Les portes de l'une des plus célèbres discothèques parisiennes, les Bains Douches, rue du Bourg-l'Abbé (3e arrondissement) restent fermées depuis quinze jours. Ses 29 salariés se retrouvent à la rue et n'ont pas été payés de leur salaire du mois de septembre. La raison? Un différend juridique entre l'exploitant actuel, Arnaud Courté, et le propriétaire du fonds de commerce, Hubert Boukobza. Le premier doit quitter la gestion des lieux pour non-paiement des loyers, selon une décision du tribunal de commerce datée du 22 septembre.

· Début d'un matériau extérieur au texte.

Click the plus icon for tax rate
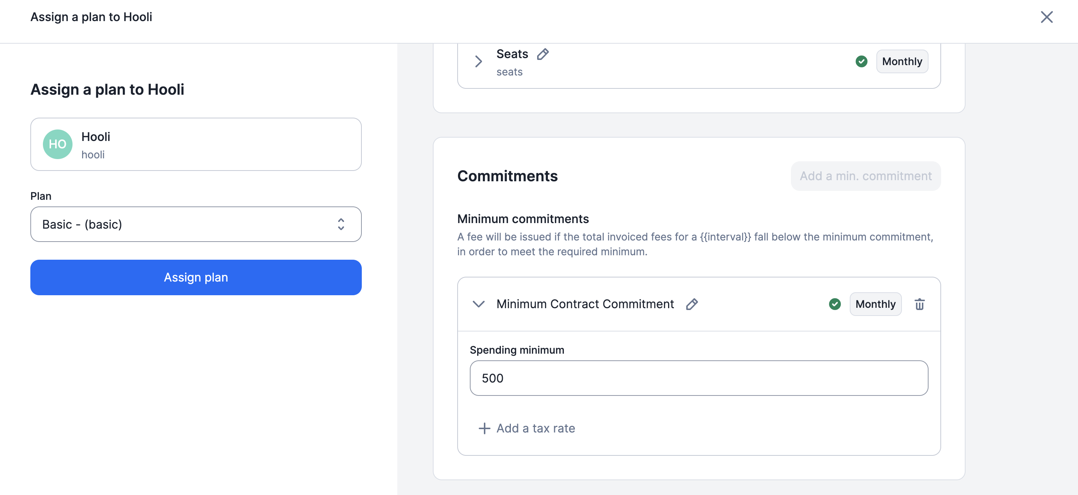1078x495 pixels. (x=484, y=428)
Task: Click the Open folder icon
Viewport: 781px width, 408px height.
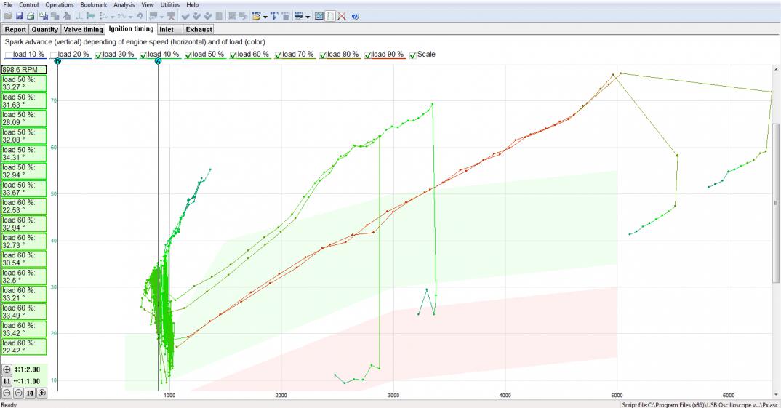Action: pos(8,17)
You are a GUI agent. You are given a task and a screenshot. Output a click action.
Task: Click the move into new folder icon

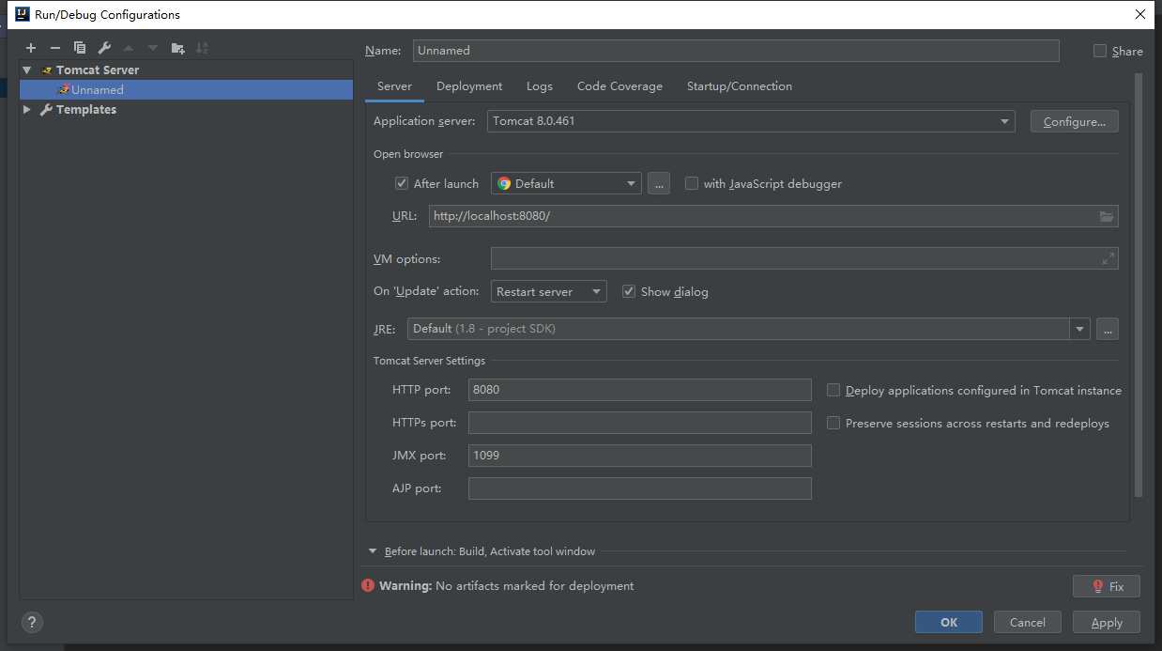177,48
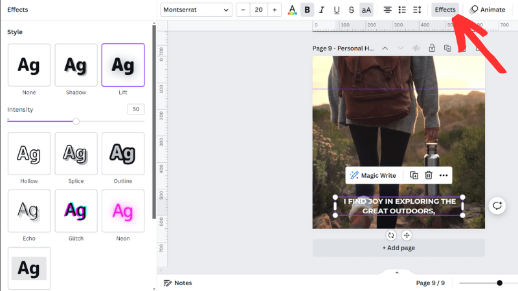Delete the selected text with trash icon
518x291 pixels.
click(x=429, y=175)
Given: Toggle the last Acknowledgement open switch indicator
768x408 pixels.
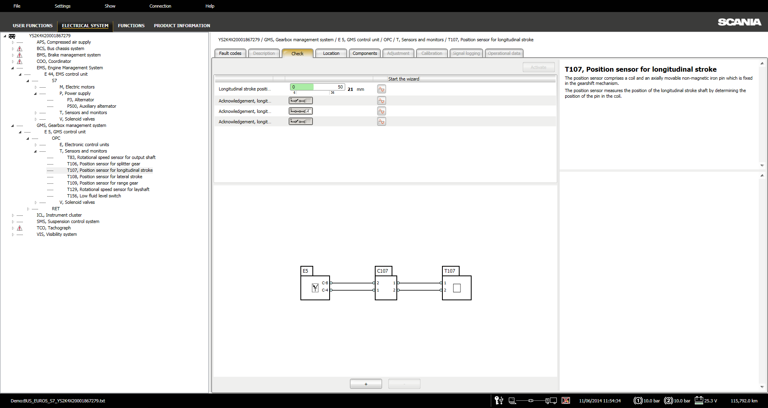Looking at the screenshot, I should point(301,122).
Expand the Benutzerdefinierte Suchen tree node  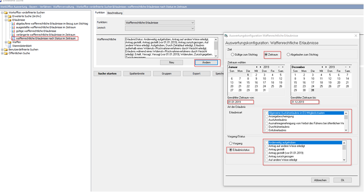2,50
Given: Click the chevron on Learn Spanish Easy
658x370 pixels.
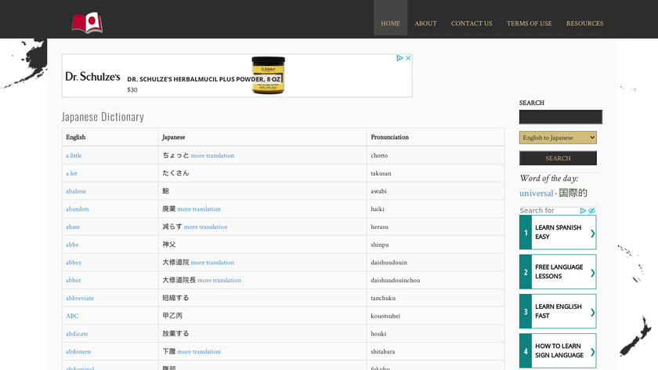Looking at the screenshot, I should pos(592,233).
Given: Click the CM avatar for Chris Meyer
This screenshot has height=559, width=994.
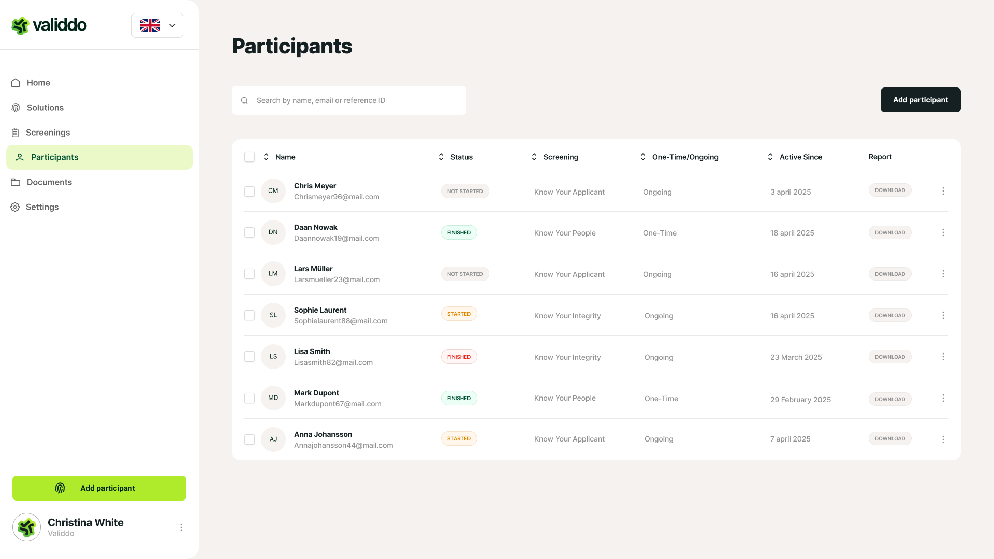Looking at the screenshot, I should (x=273, y=191).
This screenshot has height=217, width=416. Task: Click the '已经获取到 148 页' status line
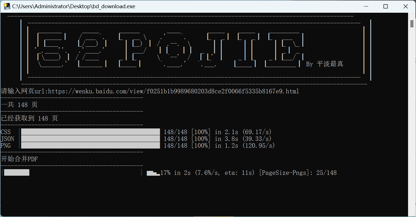point(29,118)
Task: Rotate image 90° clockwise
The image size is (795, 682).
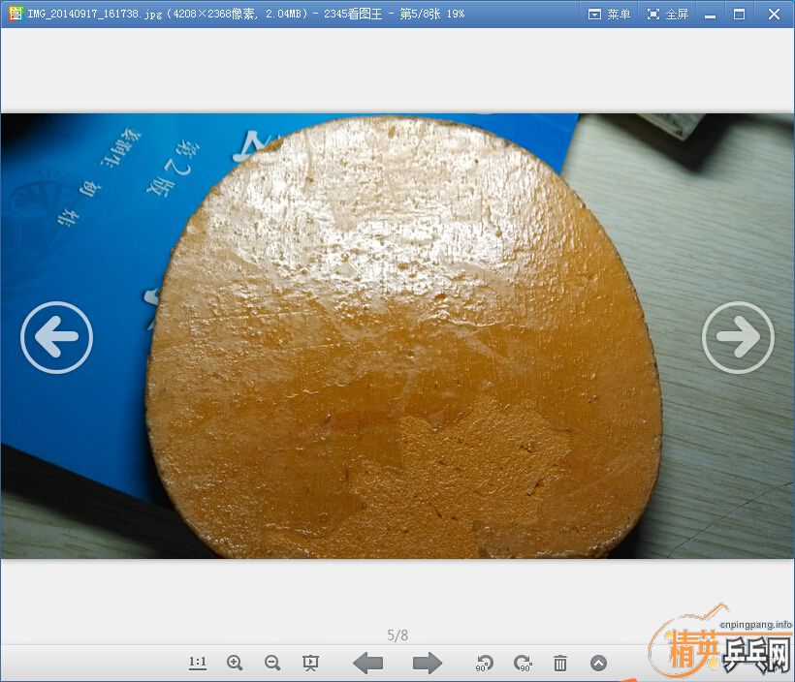Action: [x=523, y=663]
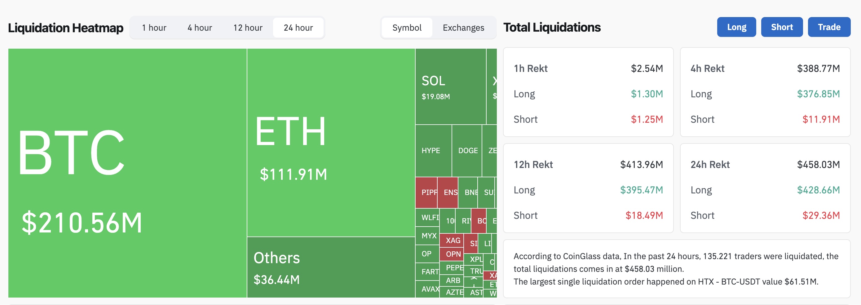Select the 1 hour timeframe
This screenshot has width=861, height=305.
tap(154, 27)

Arnaud Courté, président de la SAS 7 BD (gérante de l'exploitation des Bains Douches et dont le dernier bilan est équilibré), confirme que le non paiement des loyers est dû à la réception d'un "avis à tiers détenteur du Trésor public pour un montant global de 330.000 euros et des travaux d'insonorisation non effectués", qui empêche tout versement à M. Boukobza. La décision n'a pas autorité de la chose jugée, et Arnaud Courté veut démontrer qu'il est dans son bon droit. Il évoque plus de deux millions d'euros investis depuis septembre 2006, et souhaite être dédommagé s'il doit quitter l'affaire. Une rencontre entre les deux hommes, sous 48 heures, a pour but de trouver une solution dans l'intérêt des salariés.
Thibault Jardon, directeur artistique des Bains Douches, attend de pouvoir entrer à nouveau dans les lieux. Après avoir officié au Queen à la grande époque, il a, en 2006, pris la direction des Bains notamment assurée dans les années 1990 par David et Cathy Guetta. Il indique travailler à un accord entre les parties pour le maintien de l'ensemble des salariés, et une reprise rapide des soirées qui ont fait des Bains l'un des hauts lieux de la nuit gay à Paris.